POI读取Word2007+
0
很多人使用POI读取Word的时候都会这么写:
InputStream inputStream = new FileInputStream(new File("e://company/test.docx"));
XWPFDocument document = new XWPFDocument(inputStream);
System.out.println(new XWPFWordExtractor(document).getText());
但是这个方法其实有非常多的问题的,文本框里面的内容读取不到,换行也有问题,那么这里我改进了一下:
/**
* 处理2007+的WORD
* @param filePath 文件地址
* @return word内容
*/
private static String read2007(String filePath) {
InputStream inputStream = null;
StringBuffer content = new StringBuffer();
try {
inputStream = new FileInputStream(new File(filePath));
XWPFDocument document = new XWPFDocument(inputStream);
// 读取非表格文本框
for (XWPFParagraph xwpfParagraph : document.getParagraphs()) {
for(XWPFRun xwpfRun : xwpfParagraph.getRuns()) {
content.append(getXMLContent(xwpfRun.getCTR().newCursor().xmlText())).append(NEW_LINE);
}
}
// 读取表格内文本框
for(XWPFTable xwpfTable : document.getTables()) {
for (XWPFTableRow xwpfTableRow : xwpfTable.getRows()) {
for (XWPFTableCell xwpfTableCell : xwpfTableRow.getTableCells()) {
for (XWPFParagraph xwpfParagraph : xwpfTableCell.getParagraphs()) {
for(XWPFRun xwpfRun : xwpfParagraph.getRuns()) {
content.append(getXMLContent(xwpfRun.getCTR().newCursor().xmlText())).append(NEW_LINE);
}
}
}
}
}
// 读取表格内容
for(XWPFTable xwpfTable : document.getTables()) {
for (XWPFTableRow xwpfTableRow : xwpfTable.getRows()) {
for (XWPFTableCell xwpfTableCell : xwpfTableRow.getTableCells()) {
for (XWPFParagraph xwpfParagraph : xwpfTableCell.getParagraphs()) {
content.append(xwpfParagraph.getText()).append(NEW_LINE);
}
}
}
}
return content.toString();
} catch (IOException e) {
logger.error("解析word错误,文件地址:" + filePath, e);
} finally {
IOUtils.closeQuietly(inputStream);
}
return null;
}
/**
* 获取XML内容,可以使用递归cursor.getDomNode()
* @param xml xml
* @return xml内容
*/
private static String getXMLContent(String xml) {
StringBuffer content = new StringBuffer();
Document document;
try {
document = DocumentHelper.parseText(xml);
List<?> namespaces = document.getRootElement().declaredNamespaces(); // 判断是否有表格包含文本框
boolean hasboxintab = false;
for (Object object : namespaces) {
Namespace namespace = (Namespace) object;
if(NAMESPANCE_OF_TEXTBOX_IN_TABLE.equals(namespace.getPrefix())) {
hasboxintab = true;
break;
}
}
if(!hasboxintab)
return content.toString();
for(Object node : document.selectNodes("//mc:Fallback//w:p")) {
for(Object nodeb : ((Node) node).selectNodes(".//w:t")) {
if(StringUtils.isNotEmpty(((Node) nodeb).getText()))

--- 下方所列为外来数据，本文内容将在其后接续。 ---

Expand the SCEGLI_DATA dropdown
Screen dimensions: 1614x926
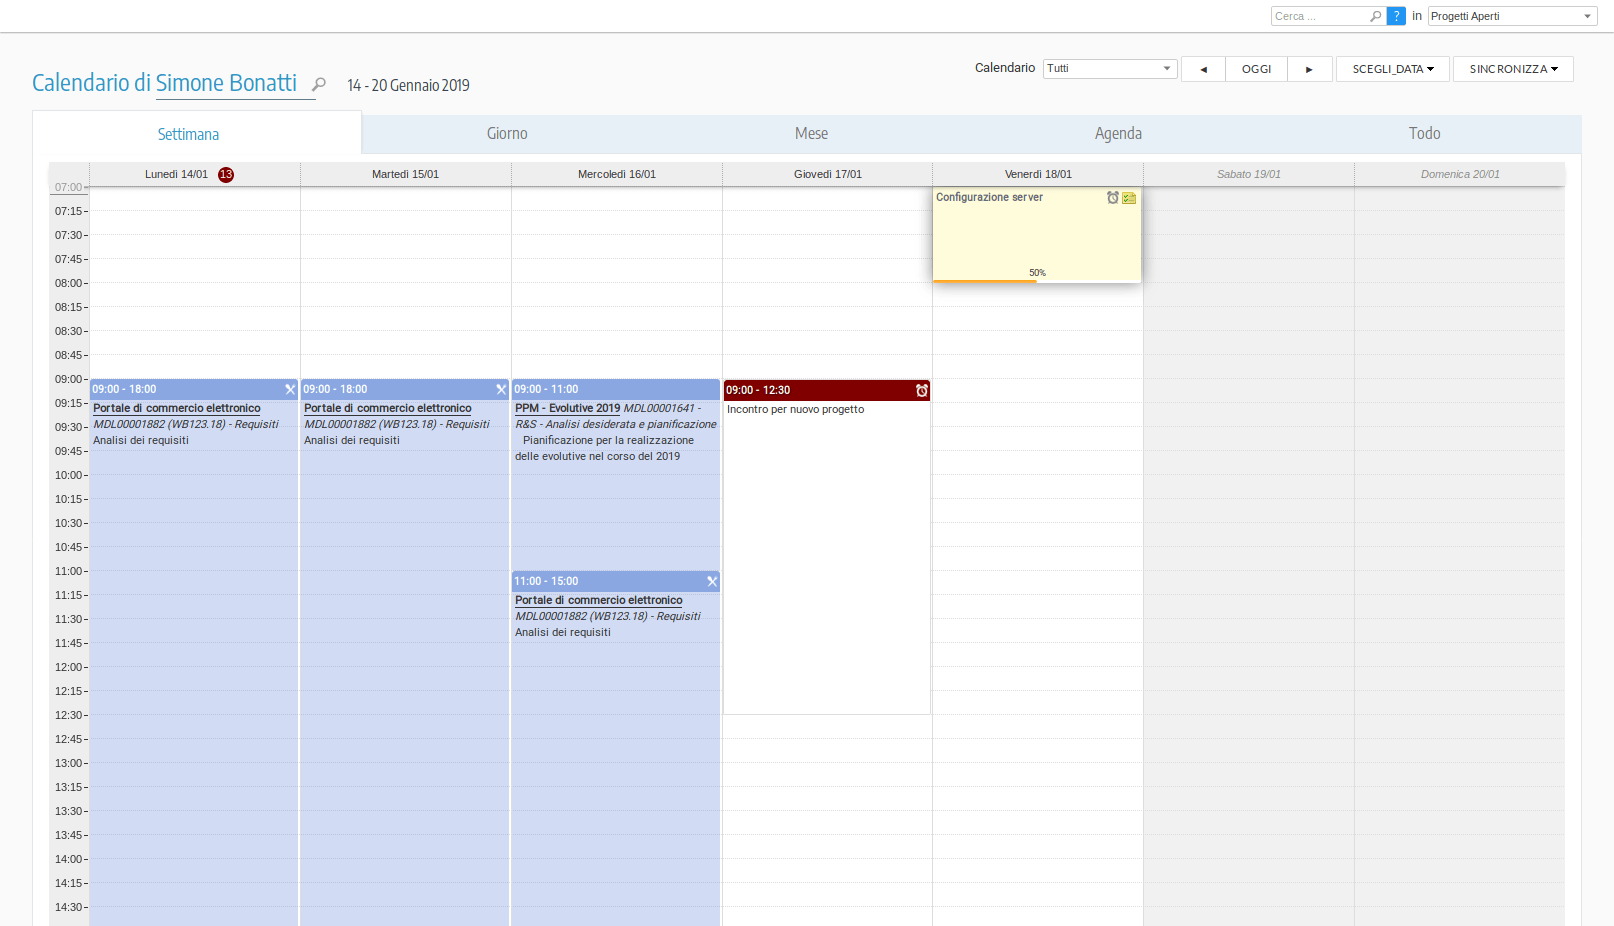[1392, 69]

content.append(((Node) nodeb).getText());
}
content.append(NEW_LINE);
}
} catch (DocumentException e) {
logger.error("XML转化错误,内容:" + xml, e);
}
return content.toString();
}
2003版本简单一些:
/**
* 处理2003的WORD
* @param filePath 文件地址
* @return word内容
*/
private static String read2003(String filePath) {
InputStream inputStream = null;
StringBuffer content = new StringBuffer();
try {
inputStream = new FileInputStream(new File(filePath));
HWPFDocument document = new HWPFDocument(inputStream);
String text = null;
for (int i = 0; i < document.getMainTextboxRange().numParagraphs(); i++) { // 文本框
text = document.getMainTextboxRange().getParagraph(i).text();
if(StringUtils.isNotEmpty(text))
content.append(text).append(NEW_LINE);
}
for (int i = 0; i < document.getRange().numParagraphs(); i++) { // 非文本框
text = document.getRange().getParagraph(i).text();
if(StringUtils.isNotEmpty(text) && StringUtils.isNotEmpty(text.trim())) // 注意这里的trim()方法否者会出现乱码
content.append(text.trim()).append(NEW_LINE);
}
return content.toString();
} catch (FileNotFoundException e) {
logger.error("解析word错误,文件地址:" + filePath, e);
} catch (IOException e) {
logger.error("解析word错误,文件地址:" + filePath, e);
} finally {
IOUtils.closeQuietly(inputStream);
}
return null;
}
注意:读取出的内容为表格里面的内容,文本框内容和直接写在编辑区里面的文本,其他的一些诸如:批注,引用等一些信息可能读取不到,需要的请自行解决。
比较完整的代码:
import java.io.File;
import java.io.FileInputStream;
import java.io.FileNotFoundException;
import java.io.IOException;
import java.io.InputStream;
import org.apache.commons.io.FilenameUtils;
import org.apache.commons.io.IOUtils;
import org.apache.commons.lang.StringUtils;
import org.apache.log4j.Logger;
import org.apache.poi.hwpf.HWPFDocument;
import org.apache.poi.xwpf.usermodel.XWPFDocument;
import org.apache.poi.xwpf.usermodel.XWPFParagraph;
import org.apache.poi.xwpf.usermodel.XWPFRun;
import org.apache.poi.xwpf.usermodel.XWPFTable;
import org.apache.poi.xwpf.usermodel.XWPFTableCell;
import org.apache.poi.xwpf.usermodel.XWPFTableRow;
import org.dom4j.Document;
import org.dom4j.DocumentException;
import org.dom4j.DocumentHelper;
import org.dom4j.Node;
/**
* WordReaderUtils - WORD 读取
*
* @author 500d Team
* @version 1.0
*/
public class WordReaderUtils {
private static final String WORD_2003 = "doc";
private static final String WORD_2007 = "docx";
private static final Logger logger = Logger.getLogger(WordReaderUtils.class);
public static final String NEW_LINE = "\r\n";
public static String read(String filePath) {
File wordFile = StringUtils.isNotEmpty(filePath) ? new File(filePath) : null;
if (wordFile == null || !wordFile.exists() || !wordFile.isFile())
return null;
String extension = FilenameUtils.getExtension(filePath);
if(StringUtils.isEmpty(extension))
return null;
String content = null;
if(WORD_2003.equals(extension.toLowerCase()))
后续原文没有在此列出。